GenomicFeatures (version 1.18.7)

makeTranscriptDbFromGFF: Make a TxDb object from annotations available as a GFF3 or GTF file

Description

The makeTranscriptDbFromGFF function allows the user to make a TxDb object from transcript annotations available as a GFF3 or GTF file.

Usage

makeTranscriptDbFromGFF(file, format=c("gff3","gtf"), exonRankAttributeName=NA, gffGeneIdAttributeName=NA, chrominfo=NA, dataSource=NA, species=NA, circ_seqs=DEFAULT_CIRC_SEQS, miRBaseBuild=NA, useGenesAsTranscripts=FALSE)

Arguments

file
path/file to be processed
format
"gff3" or "gtf" depending on which file format you have to process
exonRankAttributeName
character(1) name of the attribute that defines the exon rank information, or NA to indicate that exon ranks are inferred from order of occurrence in the GFF.
gffGeneIdAttributeName
an optional argument that can be used for gff style files ONLY. If the gff file lacks rows to specify gene IDs but the mRNA rows of the gff file specify the gene IDs via a named attribute,then passing the name of the attribute for this argument can allow the file to still extract gene IDs that map to these transcripts. If left blank, then the parser will try and extract rows that are named 'gene' for gene to transcript mappings when parsing a gff3 file. For gtf files this argument is ignored entirely.
chrominfo
data frame containing information about the chromosomes. Will be passed to the internal call to makeTranscriptDb. See ?makeTranscriptDb for the details.
dataSource
Where did this data file originate? Please be as specific as possible.
species
What is the Genus and species of this organism. Please use proper scientific nomenclature for example: "Homo sapiens" or "Canis familiaris" and not "human" or "my fuzzy buddy". If properly written, this information may be used by the software to help you out later.
circ_seqs
a character vector to list out which chromosomes should be marked as circular.
miRBaseBuild
specify the string for the appropriate build Information from mirbase.db to use for microRNAs.

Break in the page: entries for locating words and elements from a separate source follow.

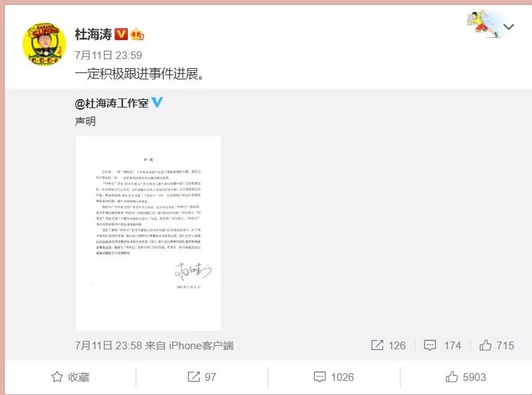Open the @杜海涛工作室 account link

coord(112,103)
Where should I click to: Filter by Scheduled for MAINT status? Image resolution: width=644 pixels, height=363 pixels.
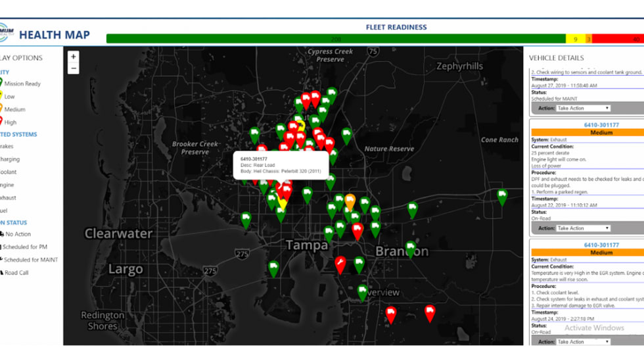click(x=30, y=260)
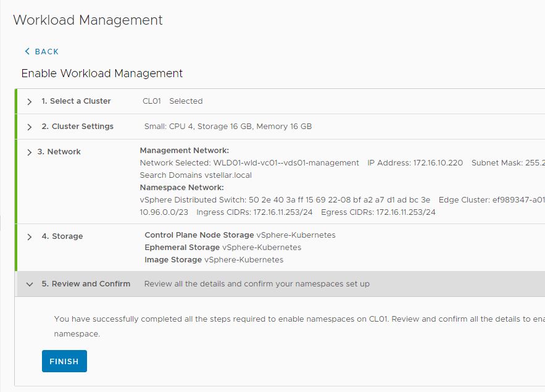Viewport: 545px width, 392px height.
Task: Open the '1. Select a Cluster' step title
Action: coord(76,101)
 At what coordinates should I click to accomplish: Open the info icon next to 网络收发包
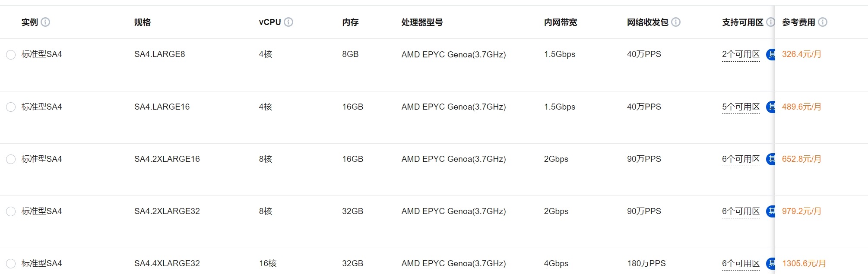click(676, 22)
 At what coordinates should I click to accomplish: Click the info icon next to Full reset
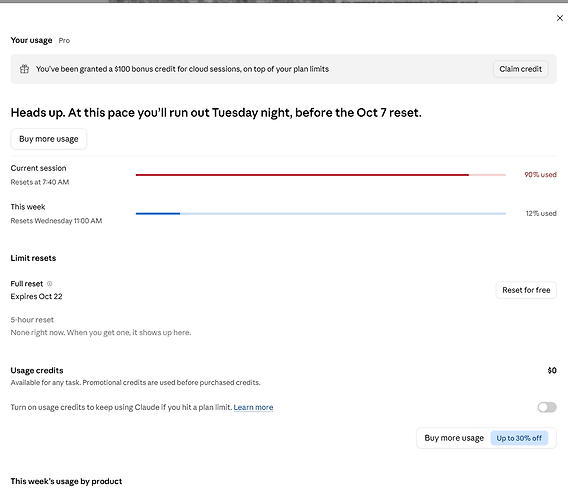pos(50,284)
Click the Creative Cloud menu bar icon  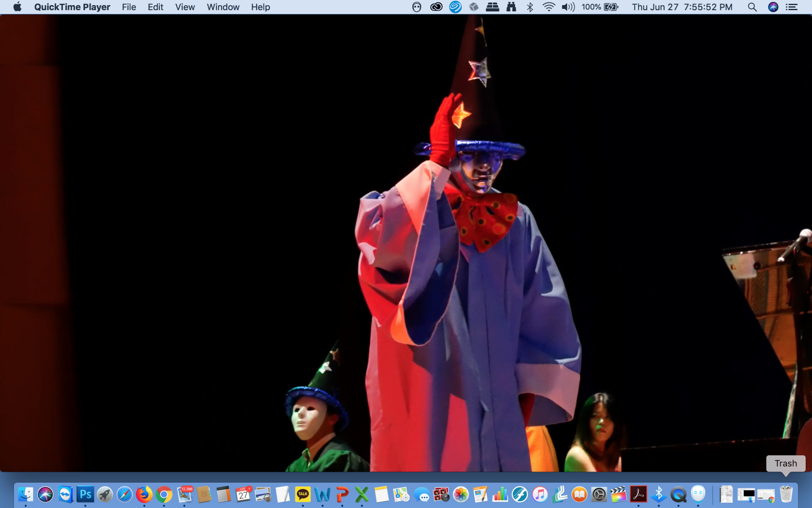436,7
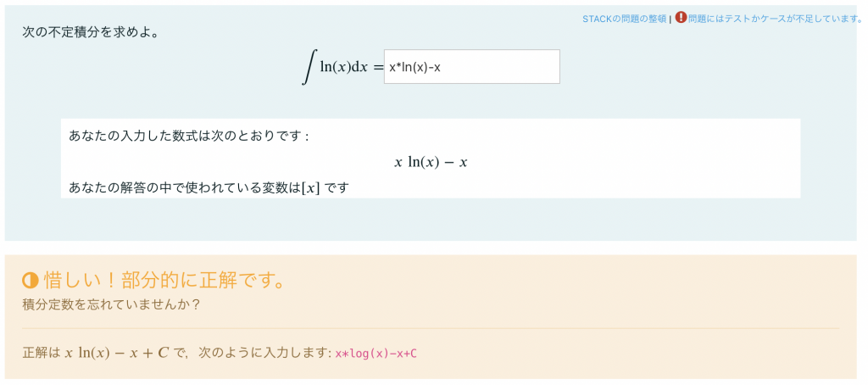Click the red exclamation warning icon
Screen dimensions: 868x385
[681, 18]
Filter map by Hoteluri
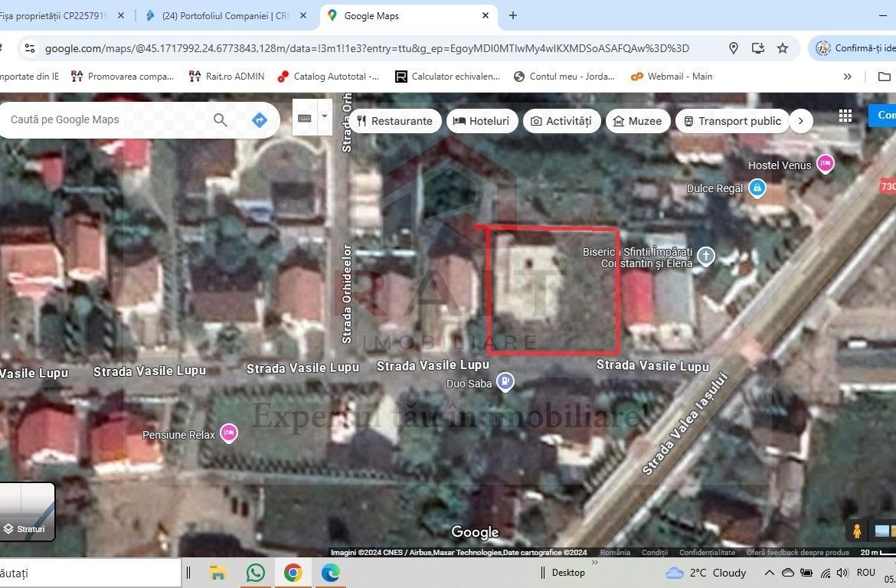 pyautogui.click(x=481, y=121)
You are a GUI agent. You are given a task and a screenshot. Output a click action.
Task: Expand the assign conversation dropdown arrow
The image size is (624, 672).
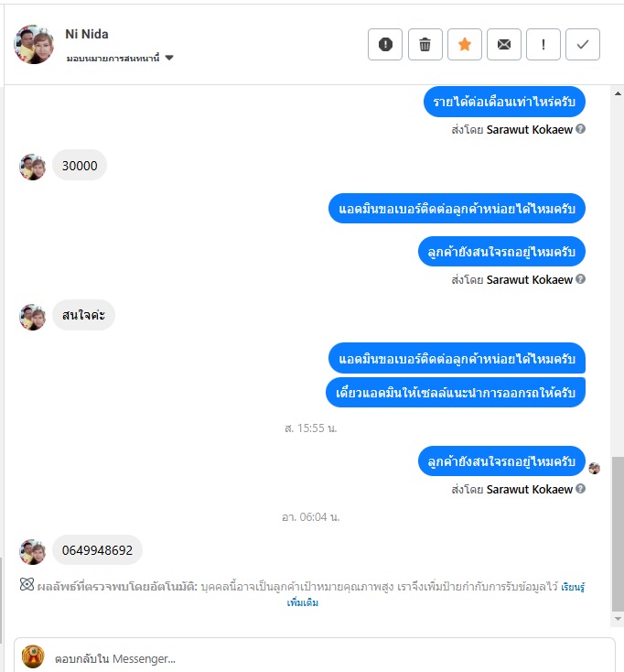coord(169,58)
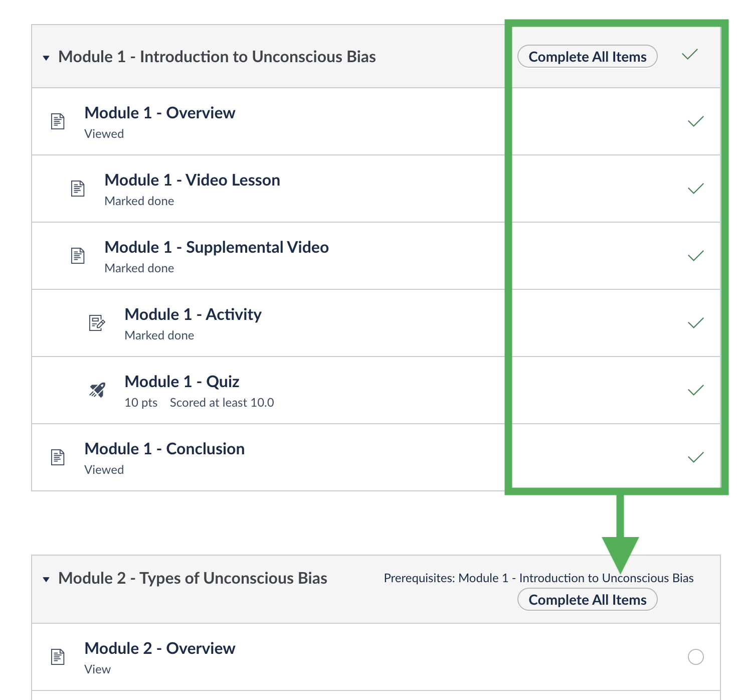Click the page icon beside Module 2 - Overview
Screen dimensions: 737x700
(x=58, y=657)
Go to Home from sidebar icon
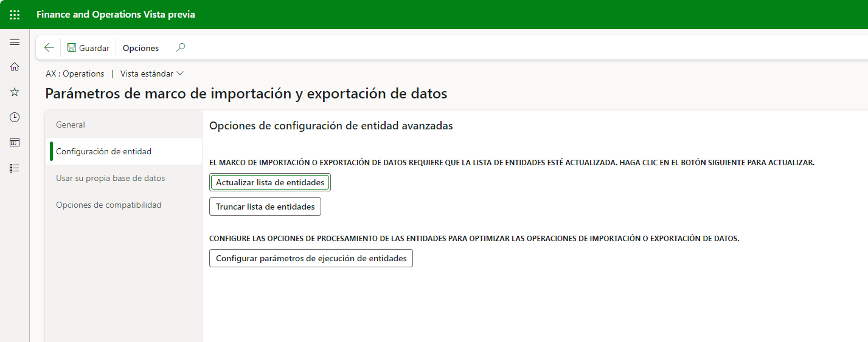868x342 pixels. point(15,67)
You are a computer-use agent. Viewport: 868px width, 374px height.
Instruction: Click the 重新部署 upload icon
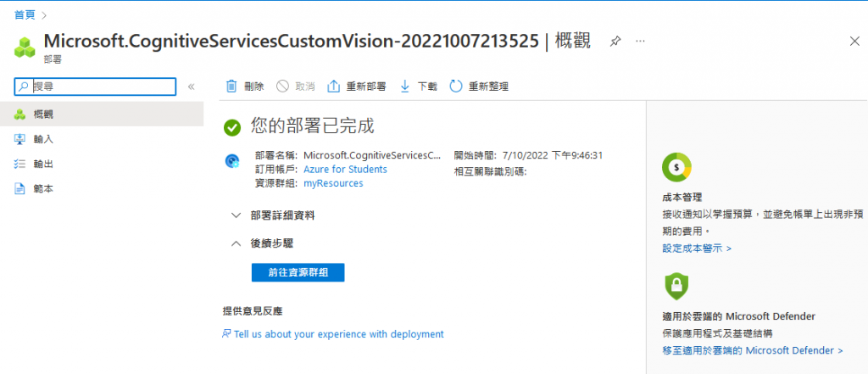pyautogui.click(x=333, y=87)
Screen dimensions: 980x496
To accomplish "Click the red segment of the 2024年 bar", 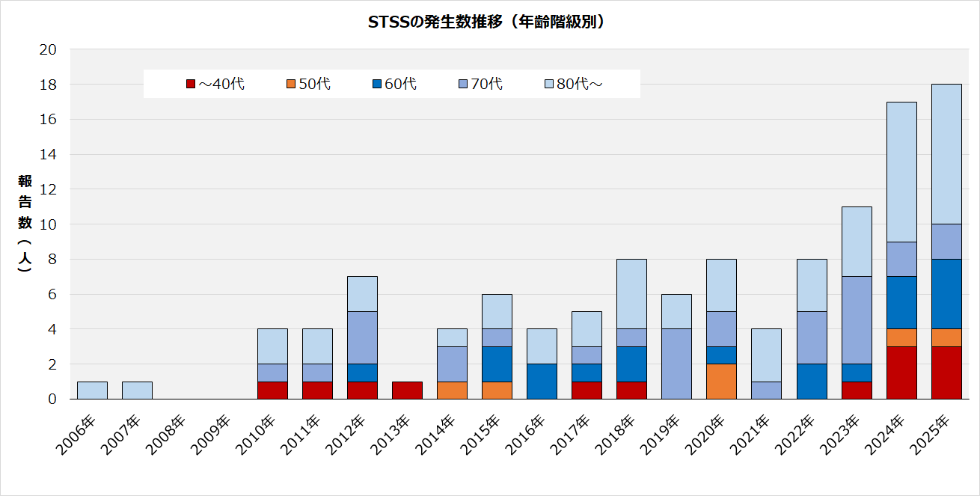I will pyautogui.click(x=901, y=373).
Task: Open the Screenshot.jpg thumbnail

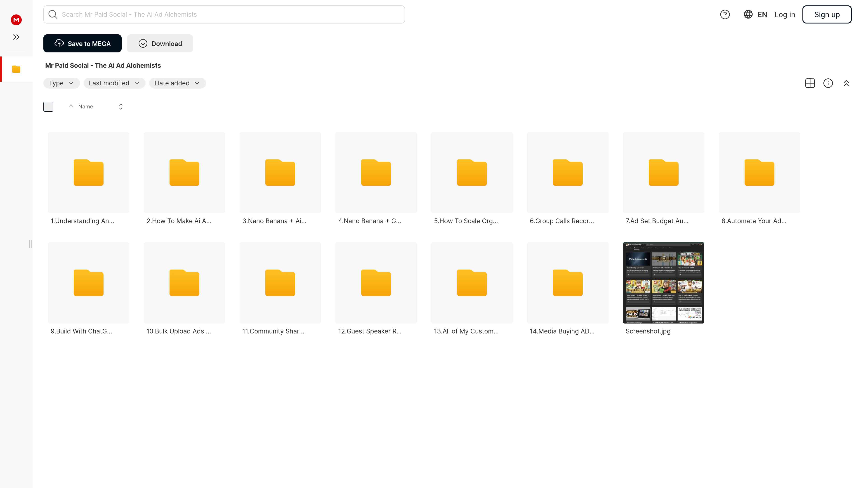Action: [663, 283]

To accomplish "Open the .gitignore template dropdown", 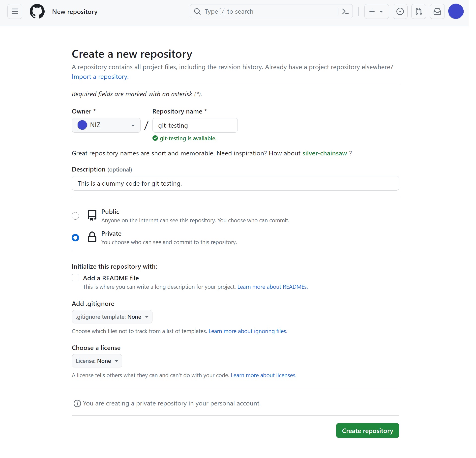I will (112, 316).
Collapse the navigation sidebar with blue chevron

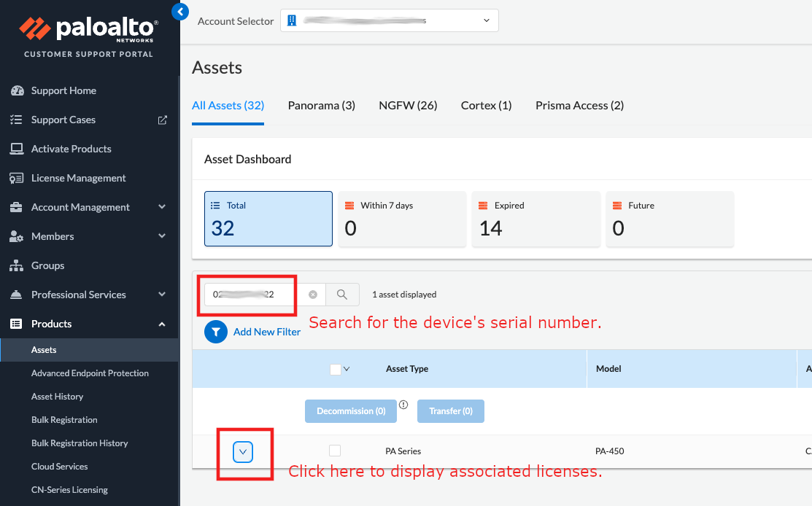coord(179,12)
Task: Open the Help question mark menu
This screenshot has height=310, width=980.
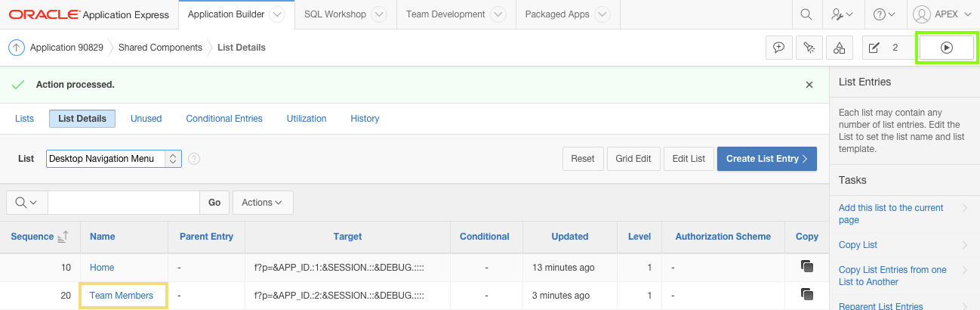Action: tap(883, 14)
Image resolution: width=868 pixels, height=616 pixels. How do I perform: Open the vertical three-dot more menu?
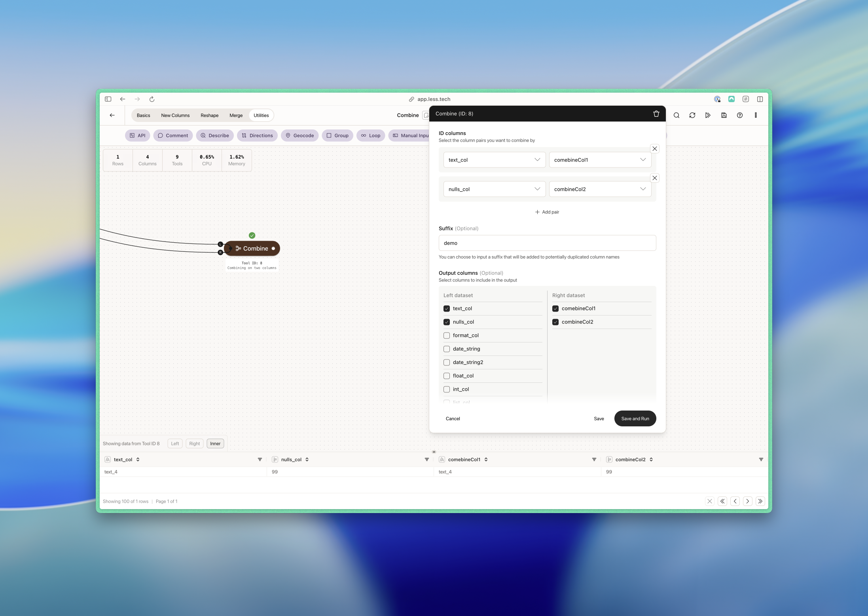pyautogui.click(x=755, y=115)
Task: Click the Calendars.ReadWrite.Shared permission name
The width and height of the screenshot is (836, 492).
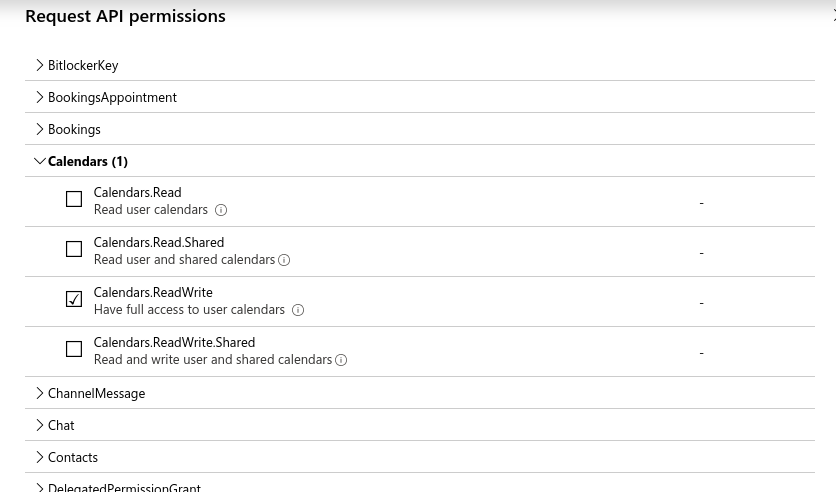Action: pyautogui.click(x=174, y=343)
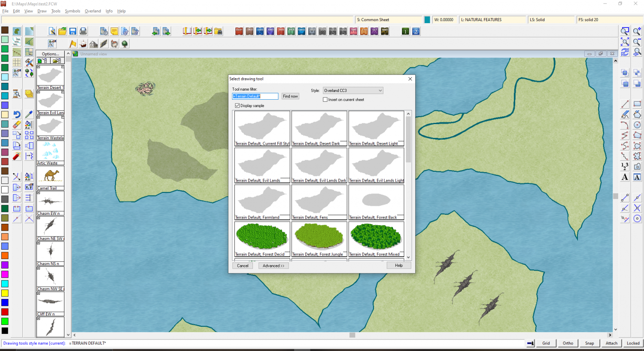Click the Print icon in the toolbar
This screenshot has width=644, height=351.
(x=83, y=31)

This can be learned by calling supportedMiRBaseBuildValues. By default, this value will be set to NA, which will inactivate the microRNAs accessor.
useGenesAsTranscripts
This flag is normally off, but if enabled it will try to salvage a file that has no RNA features by assuming that you can use the ranges available for the Gene features in their place. Obviously, this is something you won't want to do unless you are dealing with something very simple like a prokaryote.

Value

TxDb object.

Details

makeTranscriptDbFromGFF is a convenience function that feeds data from the parsed file to the lower level makeTranscriptDb function.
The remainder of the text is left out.